Tensorflow2 implements handwritten digit recognition
0. Introduction to MNIST data set
The MNIST data set comes from the National Institute of Standards and Technology (NIST). The training set consists of handwritten numbers from 250 different people, 50% of which are high school students and 50% from the population. Staff at the Census Bureau.
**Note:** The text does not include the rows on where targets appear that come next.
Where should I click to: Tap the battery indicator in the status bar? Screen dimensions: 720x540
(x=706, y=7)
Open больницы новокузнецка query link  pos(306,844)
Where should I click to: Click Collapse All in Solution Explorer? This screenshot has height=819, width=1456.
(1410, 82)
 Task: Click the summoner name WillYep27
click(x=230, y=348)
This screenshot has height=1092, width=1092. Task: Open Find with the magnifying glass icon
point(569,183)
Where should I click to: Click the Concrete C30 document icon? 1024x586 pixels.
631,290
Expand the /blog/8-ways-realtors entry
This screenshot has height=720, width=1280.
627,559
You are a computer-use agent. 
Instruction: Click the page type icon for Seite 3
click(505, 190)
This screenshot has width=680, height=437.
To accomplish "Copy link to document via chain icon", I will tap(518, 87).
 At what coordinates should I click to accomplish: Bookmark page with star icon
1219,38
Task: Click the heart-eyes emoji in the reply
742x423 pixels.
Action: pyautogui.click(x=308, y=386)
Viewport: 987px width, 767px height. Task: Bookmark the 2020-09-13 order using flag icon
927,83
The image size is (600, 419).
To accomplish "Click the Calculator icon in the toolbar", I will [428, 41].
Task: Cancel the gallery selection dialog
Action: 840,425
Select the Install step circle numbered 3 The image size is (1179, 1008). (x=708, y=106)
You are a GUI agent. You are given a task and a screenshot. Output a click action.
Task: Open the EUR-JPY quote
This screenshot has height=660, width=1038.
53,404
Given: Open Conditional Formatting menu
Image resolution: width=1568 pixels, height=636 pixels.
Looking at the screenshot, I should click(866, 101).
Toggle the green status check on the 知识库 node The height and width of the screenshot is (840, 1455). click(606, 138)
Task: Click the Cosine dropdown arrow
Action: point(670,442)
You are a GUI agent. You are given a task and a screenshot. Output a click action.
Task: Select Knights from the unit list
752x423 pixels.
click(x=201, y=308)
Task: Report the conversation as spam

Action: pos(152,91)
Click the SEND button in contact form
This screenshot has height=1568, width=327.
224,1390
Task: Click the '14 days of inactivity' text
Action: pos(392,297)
The test set is also the same proportion of handwritten digit data.
The MNIST dataset is available at MNIST and consists of four parts:
- Training set images: train-images-idx3-ubyte.gz
(47 MB unzipped, contains 60,000 samples) - Training set labels: train-labels-idx1-ubyte.gz
(60 KB after decompression, contains 60,000 labels) - Test set images: t10k-images-idx3-ubyte.gz
(7.8 MB after decompression, contains 10,000 samples) - Test set labels: t10k-labels-idx1-ubyte.gz
(10 KB after decompression, contains 10,000 labels)
The pictures in the Training set and Test set here are 28×28 grayscale images, and each pixel is a value in [0, 255].
The value in the labels label set is a value in [0, 9], which marks the handwritten number of the corresponding position picture.
example:
1. Code details
import tensorflow as tf
Introduce tensorflow module with tf as alias
batch_size = 128
le_r = 0.2
Define a batch size and learning rate
mnist = tf.keras.datasets.mnist
(ti, tl), (vi, vl) = mnist.load_data()
print('datasets:', ti.shape, tl.shape, vi.shape, vl.shape)
Use tensorflow built-in function to import MNIST data set
And output the dimensions of the data:
datasets: (60000, 28, 28) (60000,)
(10000, 28, 28) (10000,)
def fun(a, b):
a = tf.cast(a, dtype=tf.float32)
b = tf.cast(b, dtype=tf.int64)
return tf.reshape(a, [-1, 28*28])/255.0, tf.one_hot(b, depth=10)
ti, tl = fun(ti, tl)
vi, _ = fun(vi, vl)
Since the dimensions of vi and ti are [-1, 28, 28], we hope to flatten each [28, 28] sample into [784] for easy input into the network, so a function named fun is defined here, respectively. Perform data preprocessing on ti, tl and vi (vl does not need to be processed). The input is simply normalized, that is, divided by 255.0 (maximum value - minimum value in the data). And one-hot encoding is performed on the tags.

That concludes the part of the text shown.